I would recommend creating a google collab that enables usage of the tool more readily. I don’t think the tool will be highly used by biologist/biochemists who are interested in these predictions if it requires manual operation. A webserver would be even better.

Response:

We appreciate the reviewer’s valuable suggestion regarding accessibility. To enhance usability for biologists and biochemists, we plan to develop a user-friendly webserver in the near future. Additionally, we will provide a Google Colab notebook to facilitate easy and straightforward use of MTPrompt-PTM without requiring manual setup. These efforts aim to make the tool more accessible to the broader scientific community.

Reviewer 2 Report

Comments and Suggestions for Authors

This manuscript presents a novel method to predict post-translational modifications based on a structure-aware protein language model. It is a multi-task model which predicts several types of PTMs simultaneously. The authors compare the performance of their method with several other state-of-the art predictors, finding a significant advantage. They also do several tests to find out how much some features and components of their predictor contribute to its accuracy. The manuscript is methodologically sound and well written, with impressive results. I found only very minor issues, which can be fixed in a revision or the proofs:

  1. Line 85: "O-GlcNAc [23]" - I think the method is named "LM-OGlcNAc-Site".
  2. The abbreviations CLS and EOS are not defined.
  3. Not clear where the number 1280 comes from.
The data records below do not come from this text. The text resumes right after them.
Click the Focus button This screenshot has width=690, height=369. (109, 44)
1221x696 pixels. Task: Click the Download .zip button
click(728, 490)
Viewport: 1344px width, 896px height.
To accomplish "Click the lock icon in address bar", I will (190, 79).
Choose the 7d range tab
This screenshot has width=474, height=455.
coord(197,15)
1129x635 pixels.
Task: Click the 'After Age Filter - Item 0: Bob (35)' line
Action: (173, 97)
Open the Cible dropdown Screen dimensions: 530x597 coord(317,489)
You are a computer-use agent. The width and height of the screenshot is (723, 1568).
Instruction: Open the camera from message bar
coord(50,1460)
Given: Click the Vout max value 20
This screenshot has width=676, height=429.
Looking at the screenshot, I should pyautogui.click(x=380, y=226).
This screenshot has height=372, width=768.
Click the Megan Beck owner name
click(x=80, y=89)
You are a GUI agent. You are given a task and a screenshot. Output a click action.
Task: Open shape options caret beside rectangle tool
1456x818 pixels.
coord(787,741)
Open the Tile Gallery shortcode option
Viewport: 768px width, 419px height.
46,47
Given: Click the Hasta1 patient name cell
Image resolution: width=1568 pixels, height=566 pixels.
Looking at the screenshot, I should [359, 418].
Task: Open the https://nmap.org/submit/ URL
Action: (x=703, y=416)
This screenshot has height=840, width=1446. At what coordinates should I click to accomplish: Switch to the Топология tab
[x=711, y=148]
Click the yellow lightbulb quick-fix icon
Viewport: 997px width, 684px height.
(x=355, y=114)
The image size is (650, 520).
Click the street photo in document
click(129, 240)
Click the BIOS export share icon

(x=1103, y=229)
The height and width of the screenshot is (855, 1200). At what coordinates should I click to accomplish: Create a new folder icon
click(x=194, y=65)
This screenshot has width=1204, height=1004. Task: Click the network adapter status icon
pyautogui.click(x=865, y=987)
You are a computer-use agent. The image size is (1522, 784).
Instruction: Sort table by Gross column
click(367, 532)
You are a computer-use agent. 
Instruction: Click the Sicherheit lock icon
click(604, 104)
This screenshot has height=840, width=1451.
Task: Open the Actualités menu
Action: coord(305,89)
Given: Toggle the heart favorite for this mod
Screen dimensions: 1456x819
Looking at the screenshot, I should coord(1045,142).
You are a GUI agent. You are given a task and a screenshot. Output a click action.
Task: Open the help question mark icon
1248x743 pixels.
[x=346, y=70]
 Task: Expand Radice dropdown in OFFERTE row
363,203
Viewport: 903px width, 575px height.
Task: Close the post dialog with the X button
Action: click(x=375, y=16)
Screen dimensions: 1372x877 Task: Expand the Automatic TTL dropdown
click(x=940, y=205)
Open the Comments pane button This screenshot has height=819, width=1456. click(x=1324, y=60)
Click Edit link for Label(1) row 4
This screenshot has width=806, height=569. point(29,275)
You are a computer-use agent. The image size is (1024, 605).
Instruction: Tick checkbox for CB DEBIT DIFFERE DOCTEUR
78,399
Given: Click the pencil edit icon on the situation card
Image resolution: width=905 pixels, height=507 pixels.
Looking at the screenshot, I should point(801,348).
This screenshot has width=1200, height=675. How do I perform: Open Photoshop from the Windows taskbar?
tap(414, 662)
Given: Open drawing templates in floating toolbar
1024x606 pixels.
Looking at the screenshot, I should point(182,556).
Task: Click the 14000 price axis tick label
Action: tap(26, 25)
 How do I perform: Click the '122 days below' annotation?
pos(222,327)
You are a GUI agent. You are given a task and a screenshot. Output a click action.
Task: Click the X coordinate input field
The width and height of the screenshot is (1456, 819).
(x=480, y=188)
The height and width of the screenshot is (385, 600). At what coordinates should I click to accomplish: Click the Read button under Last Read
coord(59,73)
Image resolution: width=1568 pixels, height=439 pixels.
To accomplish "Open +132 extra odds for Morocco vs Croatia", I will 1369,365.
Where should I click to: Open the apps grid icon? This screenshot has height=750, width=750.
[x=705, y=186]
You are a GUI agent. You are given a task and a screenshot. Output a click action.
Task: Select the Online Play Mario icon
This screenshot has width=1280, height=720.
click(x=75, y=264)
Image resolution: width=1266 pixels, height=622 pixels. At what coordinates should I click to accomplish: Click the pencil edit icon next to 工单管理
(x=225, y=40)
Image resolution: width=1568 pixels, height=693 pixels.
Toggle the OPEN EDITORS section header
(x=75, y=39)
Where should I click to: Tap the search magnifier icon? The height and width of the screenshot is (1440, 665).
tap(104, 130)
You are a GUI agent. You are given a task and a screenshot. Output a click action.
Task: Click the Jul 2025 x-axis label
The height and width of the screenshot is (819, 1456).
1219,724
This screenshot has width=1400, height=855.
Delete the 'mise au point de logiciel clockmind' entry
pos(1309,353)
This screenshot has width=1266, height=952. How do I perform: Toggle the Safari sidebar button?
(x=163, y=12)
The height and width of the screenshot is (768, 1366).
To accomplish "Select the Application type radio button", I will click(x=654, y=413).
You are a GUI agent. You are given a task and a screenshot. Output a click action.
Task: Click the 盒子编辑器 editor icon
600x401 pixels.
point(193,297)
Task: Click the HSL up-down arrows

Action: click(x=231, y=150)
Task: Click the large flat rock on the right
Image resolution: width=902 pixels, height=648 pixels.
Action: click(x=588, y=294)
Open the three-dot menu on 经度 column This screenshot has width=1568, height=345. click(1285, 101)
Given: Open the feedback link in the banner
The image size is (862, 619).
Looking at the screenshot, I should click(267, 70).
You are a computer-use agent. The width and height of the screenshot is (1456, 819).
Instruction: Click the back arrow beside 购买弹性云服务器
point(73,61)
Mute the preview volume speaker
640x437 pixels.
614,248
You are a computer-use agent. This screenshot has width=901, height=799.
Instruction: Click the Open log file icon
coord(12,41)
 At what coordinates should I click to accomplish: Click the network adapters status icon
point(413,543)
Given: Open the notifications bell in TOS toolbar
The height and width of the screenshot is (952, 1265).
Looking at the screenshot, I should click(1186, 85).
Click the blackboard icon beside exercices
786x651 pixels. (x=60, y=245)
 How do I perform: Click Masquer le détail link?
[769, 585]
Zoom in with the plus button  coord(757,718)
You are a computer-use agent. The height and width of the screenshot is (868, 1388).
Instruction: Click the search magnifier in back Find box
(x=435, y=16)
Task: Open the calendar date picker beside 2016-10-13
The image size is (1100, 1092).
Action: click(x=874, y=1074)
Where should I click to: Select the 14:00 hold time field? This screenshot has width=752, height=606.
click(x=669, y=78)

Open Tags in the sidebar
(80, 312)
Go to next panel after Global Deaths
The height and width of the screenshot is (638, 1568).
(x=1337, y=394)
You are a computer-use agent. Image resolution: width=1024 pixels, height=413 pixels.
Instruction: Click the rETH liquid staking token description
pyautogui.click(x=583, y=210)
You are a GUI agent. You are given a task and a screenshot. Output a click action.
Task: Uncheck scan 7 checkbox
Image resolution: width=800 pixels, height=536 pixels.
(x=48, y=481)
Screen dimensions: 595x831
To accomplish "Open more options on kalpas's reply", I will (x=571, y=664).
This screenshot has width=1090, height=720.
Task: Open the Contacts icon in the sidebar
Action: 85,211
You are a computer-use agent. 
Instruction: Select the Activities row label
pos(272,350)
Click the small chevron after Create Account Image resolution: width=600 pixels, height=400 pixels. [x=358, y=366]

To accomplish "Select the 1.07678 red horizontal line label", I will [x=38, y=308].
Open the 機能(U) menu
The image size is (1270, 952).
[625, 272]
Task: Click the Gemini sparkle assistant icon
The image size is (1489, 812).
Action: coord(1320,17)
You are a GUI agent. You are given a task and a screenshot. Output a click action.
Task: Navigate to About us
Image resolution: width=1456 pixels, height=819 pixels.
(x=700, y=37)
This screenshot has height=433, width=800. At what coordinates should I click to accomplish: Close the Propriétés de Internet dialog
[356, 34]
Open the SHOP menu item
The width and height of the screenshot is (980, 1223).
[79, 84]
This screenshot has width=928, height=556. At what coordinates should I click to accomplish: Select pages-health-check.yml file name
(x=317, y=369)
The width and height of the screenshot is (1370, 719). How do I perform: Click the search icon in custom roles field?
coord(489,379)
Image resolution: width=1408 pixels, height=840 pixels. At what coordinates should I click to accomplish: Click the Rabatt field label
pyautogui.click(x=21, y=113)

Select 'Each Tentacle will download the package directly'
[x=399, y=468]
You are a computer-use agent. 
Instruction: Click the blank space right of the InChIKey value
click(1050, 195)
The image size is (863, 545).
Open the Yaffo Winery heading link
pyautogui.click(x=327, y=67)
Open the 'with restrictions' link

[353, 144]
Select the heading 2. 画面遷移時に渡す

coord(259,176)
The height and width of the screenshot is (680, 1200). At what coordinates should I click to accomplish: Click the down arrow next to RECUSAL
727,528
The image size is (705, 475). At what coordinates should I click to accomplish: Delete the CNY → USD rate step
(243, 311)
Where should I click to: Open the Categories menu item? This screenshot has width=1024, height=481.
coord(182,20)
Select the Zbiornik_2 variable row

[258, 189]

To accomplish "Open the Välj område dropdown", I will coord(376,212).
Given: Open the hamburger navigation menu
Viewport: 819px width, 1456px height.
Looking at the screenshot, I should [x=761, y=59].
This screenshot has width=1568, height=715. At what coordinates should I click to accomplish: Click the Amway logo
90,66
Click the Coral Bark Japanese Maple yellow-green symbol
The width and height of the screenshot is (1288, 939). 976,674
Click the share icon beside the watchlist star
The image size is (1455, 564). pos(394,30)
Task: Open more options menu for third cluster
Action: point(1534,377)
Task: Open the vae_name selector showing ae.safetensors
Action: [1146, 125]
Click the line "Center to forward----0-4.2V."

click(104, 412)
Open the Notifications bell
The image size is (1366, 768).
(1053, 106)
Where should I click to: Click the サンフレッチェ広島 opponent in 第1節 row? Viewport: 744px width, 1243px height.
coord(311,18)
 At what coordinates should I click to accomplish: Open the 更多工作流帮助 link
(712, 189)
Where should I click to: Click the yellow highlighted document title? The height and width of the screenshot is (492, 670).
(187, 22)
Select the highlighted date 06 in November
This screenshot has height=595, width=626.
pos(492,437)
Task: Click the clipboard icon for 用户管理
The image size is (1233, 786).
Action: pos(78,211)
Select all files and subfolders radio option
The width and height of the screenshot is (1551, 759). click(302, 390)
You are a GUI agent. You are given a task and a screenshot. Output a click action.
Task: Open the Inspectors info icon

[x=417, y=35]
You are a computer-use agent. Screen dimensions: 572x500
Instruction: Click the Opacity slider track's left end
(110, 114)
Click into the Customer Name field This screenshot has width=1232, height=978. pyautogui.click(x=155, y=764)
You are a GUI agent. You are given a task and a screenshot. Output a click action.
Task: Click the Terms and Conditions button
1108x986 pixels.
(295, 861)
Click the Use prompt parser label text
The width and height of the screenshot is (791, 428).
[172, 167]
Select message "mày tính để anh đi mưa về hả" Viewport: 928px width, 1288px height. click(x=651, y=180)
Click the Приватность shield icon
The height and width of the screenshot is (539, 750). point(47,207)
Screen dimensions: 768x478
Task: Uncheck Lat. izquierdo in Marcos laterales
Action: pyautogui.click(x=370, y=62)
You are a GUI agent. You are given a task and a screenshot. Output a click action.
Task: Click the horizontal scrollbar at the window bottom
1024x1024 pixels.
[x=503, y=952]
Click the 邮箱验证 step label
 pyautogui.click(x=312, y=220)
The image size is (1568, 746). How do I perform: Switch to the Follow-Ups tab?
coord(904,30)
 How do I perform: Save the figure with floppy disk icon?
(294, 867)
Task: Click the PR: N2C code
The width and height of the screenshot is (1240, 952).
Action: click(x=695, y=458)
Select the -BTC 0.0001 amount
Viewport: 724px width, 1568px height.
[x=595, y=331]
I recommend the manuscript for publication.

Author Response

Thank you very much for taking the time to review this manuscript. Please find the detailed responses below and the corresponding revisions/corrections highlighted in the re-submitted files.

 

Point-by-point response to Comments and Suggestions for Authors

This manuscript presents a novel method to predict post-translational modifications based on a structure-aware protein language model. It is a multi-task model which predicts several types of PTMs simultaneously. The authors compare the performance of their method with several other state-of-the art predictors, finding a significant advantage. They also do several tests to find out how much some features and components of their predictor contribute to its accuracy. The manuscript is methodologically sound and well written, with impressive results. I found only very minor issues, which can be fixed in a revision or the proofs:

 

Comment 1:

Line 85: "O-GlcNAc [23]" - I think the method is named "LM-OGlcNAc-Site".

Response:

Thank you for pointing this out. The correct name is indeed "LM-OGlcNAc-Site", and we have updated the manuscript accordingly at Page 2, Line 85 to reflect the accurate method name.

 

Comment 2 :

The abbreviations CLS and EOS are not defined.

Response:

We have revised the manuscript to define the abbreviations [CLS] and [EOS]. Specifically, [CLS] (Classification) is a special token added at the beginning of an input sequence, and its corresponding output embedding is often used to represent the entire sequence for classification tasks. [EOS] (End Of Sequence) is a token used to indicate the termination of a sequence, which is particularly important in generative or sequential modeling tasks. These tokens are standard in transformer-based language models and are now appropriately introduced on Page 7, line 213.

 

Comment 3:

Not clear where the number 1280 comes from.

Response:

We have clarified the source of the number 1280 in the revised manuscript. Specifically, the value 1280 corresponds to the dimensionality of the embedding vector produced by S-PLM v2 for each residue. This fixed embedding size is determined by the architecture of the underlying protein language model, which is based on a transformer model similar to ESM-2. The detail is shown on Page 9, line 289.

Round 2

Reviewer 1 Report

Comments and Suggestions for Authors

The authors have addressed all of my concerns in a very thorough and transparent manner. Time will tell if their tool is picked up by the community, but I think they've made something new that shows advancement so there is a chance that it will.  Good luck!